__本文__:
+++++

[画像]答弁する松下忠洋・復興副大臣、野田第2次改造内閣で金融担当大臣、2012年通常国会、衆議院第1委員室。
第45期衆議院では、民主党・国民新党がまさに現代の清洲同盟として、3年3ヶ月間、手を携えて連立政権を担いました。一度裏切る人間は二度裏切りとはよく言ったもので新進党を内から壊した小沢一郎・元民主党代表と外から壊した亀井静香・元国民新党代表は二大政党を去り、日本未来の党を結党しました。いくらテレビでおなじみでも、このような人間は絶対に信用してはいけません。
さて、野田佳彦総理が「あさって解散する」と明言した2012年11月14日(水)の翌日の衆議院本会議で、松下忠洋・元衆議院内閣委員長の追悼演説がありました。野田第2次改造内閣で、金融担当大臣をつとめましたが、まだ暑かった2012年9月10日、突然自殺してしまいました。
国会中がシッチャカメッチャカの大騒ぎでしたので、報道されなかったようです。あまり知名度は高くなかった松下先生のひっそりとしたお別れでした。

+++++

__元データ__:
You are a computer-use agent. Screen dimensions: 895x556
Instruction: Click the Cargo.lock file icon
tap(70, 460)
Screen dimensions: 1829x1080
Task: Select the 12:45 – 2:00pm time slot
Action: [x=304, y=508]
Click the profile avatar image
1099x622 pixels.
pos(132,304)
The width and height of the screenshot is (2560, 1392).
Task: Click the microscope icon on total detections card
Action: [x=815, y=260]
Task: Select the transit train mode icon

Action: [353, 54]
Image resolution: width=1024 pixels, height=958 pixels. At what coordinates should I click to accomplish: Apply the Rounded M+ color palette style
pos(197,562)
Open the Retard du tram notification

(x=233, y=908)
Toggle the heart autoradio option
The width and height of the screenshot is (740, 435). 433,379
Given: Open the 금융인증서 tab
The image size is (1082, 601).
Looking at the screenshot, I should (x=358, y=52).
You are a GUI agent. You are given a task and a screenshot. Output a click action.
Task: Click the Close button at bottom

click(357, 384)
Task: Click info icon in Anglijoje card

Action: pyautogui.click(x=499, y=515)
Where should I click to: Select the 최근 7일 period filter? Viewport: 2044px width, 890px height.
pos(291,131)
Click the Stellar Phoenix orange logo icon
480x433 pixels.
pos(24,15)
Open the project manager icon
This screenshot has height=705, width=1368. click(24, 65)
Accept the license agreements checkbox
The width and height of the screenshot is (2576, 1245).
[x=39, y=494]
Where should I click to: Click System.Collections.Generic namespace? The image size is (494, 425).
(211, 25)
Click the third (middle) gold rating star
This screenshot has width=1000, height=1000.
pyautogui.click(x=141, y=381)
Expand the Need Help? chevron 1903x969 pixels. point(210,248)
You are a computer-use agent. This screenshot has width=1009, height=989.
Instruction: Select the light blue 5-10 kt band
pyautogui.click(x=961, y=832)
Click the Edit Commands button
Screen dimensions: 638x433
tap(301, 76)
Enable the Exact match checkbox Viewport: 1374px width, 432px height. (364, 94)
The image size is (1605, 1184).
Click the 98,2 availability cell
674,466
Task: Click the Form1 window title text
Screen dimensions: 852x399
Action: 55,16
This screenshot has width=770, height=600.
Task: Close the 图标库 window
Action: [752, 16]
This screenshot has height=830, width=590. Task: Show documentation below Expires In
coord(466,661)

+++++

本文によると、松下忠洋氏は野田第2次改造内閣でどの大臣職をつとめましたか。

金融担当大臣